Spellchecker

This extension provides a CodeMirror overlay mode to highlight incorrectly spelled words in Markdown and Raw cells:

screenshot.png

It was inspired in part by NextStepWebs/codemirror-spell-checker at the suggestion of @JanSchulz.

Spellchecking

The actual spellchecking is performed by the Typo.js library, which is included as a dependency, with its own license. Typo.js allows the use of hunspell-style dictionaries in a javascript-based spellchecker.

Dictionaries

The dictionaries used by the extension are fetched according to the parameters. To keep this repository lightweight, no dictionaries are incuded, and by default the extension fetches an en_US dictionary from a cdn. However, you can also add your own dictionaries for other languages, or to remove dependency on the cdn. To use your own dictionary, you’ll need to alter the .aff and .dic urls in the extension config. The urls can be relative (for files on your jupyter server) or absolute (for files hosted elsewhere, e.g. on a cdn like the defaults).

This is probably easiest to understand with some explicit examples. Let’s say I want to install a de_DE dictionary. I can get the hunspell files from anywhere I like, but in this example I’m going to use ones listed in the chromium source distribution, which includes quite a lot of different languages. I place my dictionary .aff and .dic files inside the nbextension, such that the directory structure looks like the following:

spellchecker/
    README.md
    config.yaml
    main.css
    main.js
    screenshot.png
    typo/
        LICENSE.txt
        typo.js
        dictionaries/
            de_DE.aff
            de_DE.dic

Then, I need to set the urls in the config to give the location of the dictinaries relative to the spellchecker/main.js file and starting with ./. So, in this case, I would use ./typo/dictionaries/de_DE.aff and ./typo/dictionaries/de_DE.dic.

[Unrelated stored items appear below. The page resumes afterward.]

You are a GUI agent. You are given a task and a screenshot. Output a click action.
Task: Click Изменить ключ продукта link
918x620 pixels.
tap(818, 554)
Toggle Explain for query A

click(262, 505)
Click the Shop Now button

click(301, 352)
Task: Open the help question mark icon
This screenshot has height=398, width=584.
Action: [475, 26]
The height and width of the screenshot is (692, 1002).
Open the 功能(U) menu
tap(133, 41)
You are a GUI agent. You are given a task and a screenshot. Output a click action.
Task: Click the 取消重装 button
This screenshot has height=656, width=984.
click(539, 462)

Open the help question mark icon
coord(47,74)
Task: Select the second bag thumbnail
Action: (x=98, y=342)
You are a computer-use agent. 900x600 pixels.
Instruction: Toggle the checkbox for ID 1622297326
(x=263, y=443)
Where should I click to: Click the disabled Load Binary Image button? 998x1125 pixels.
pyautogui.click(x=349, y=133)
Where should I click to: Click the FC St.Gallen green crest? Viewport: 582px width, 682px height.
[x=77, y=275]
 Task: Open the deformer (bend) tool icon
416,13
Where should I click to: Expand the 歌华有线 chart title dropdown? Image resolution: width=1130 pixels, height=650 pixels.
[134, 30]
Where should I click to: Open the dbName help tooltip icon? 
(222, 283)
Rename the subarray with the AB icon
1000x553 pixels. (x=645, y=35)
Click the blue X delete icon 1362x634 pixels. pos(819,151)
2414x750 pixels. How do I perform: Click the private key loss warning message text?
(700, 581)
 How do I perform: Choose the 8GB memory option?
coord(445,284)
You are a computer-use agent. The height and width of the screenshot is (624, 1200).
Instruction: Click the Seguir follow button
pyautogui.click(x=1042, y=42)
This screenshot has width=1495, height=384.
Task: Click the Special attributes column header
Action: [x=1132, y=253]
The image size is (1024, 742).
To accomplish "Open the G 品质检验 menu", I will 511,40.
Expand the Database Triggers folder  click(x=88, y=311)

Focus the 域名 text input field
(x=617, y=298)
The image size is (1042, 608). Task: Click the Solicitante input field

If you’ve installed the nbextension in the usual place (that is, the per-user jupyter_data_dir() as done by the repo installation script), you can use the following python snippet with the appropriate language code to fetch and save the appropriate files, and configure the extension to use the newly-installed language:

from __future__ import print_function
import os.path
import sys
import base64
from jupyter_core.paths import jupyter_data_dir
from notebook.services.config import ConfigManager

try:
    from urllib.request import urlopen # Py3
    from urllib.parse import urljoin
except ImportError:
    from urllib import urlopen # Py2
    from urlparse import urljoin

cm = ConfigManager()

remote_base_url = 'https://chromium.googlesource.com/chromium/deps/hunspell_dictionaries/+/master'
local_base_url = os.path.join(jupyter_data_dir(), 'nbextensions', 'spellchecker', 'typo', 'dictionaries')

lang_code = 'de_DE'

for ext in ('dic', 'aff'):
    dict_fname = lang_code + '.' + ext
    remote_path = remote_base_url + '/' + dict_fname + '?format=TEXT'
    local_path = os.path.join(local_base_url, dict_fname)

    print('saving {!r}\n    to {!r}'.format(remote_path, local_path))
    with open(local_path, 'wb') as loc_file:
        base64.decode(urlopen(remote_path), loc_file)
    rel_path = './typo/dictionaries/' + dict_fname
    cm.update('notebook', {'spellchecker': {ext + '_url': rel_path}})

cm.update('notebook', {'spellchecker': {'lang_code': lang_code}})

The above is also included as part of the nbextension, and should be available here.

Internals

Any mispelled word has the css class cm-spell-error applied to it, so you can customize their styling in cutom.css if you’d like.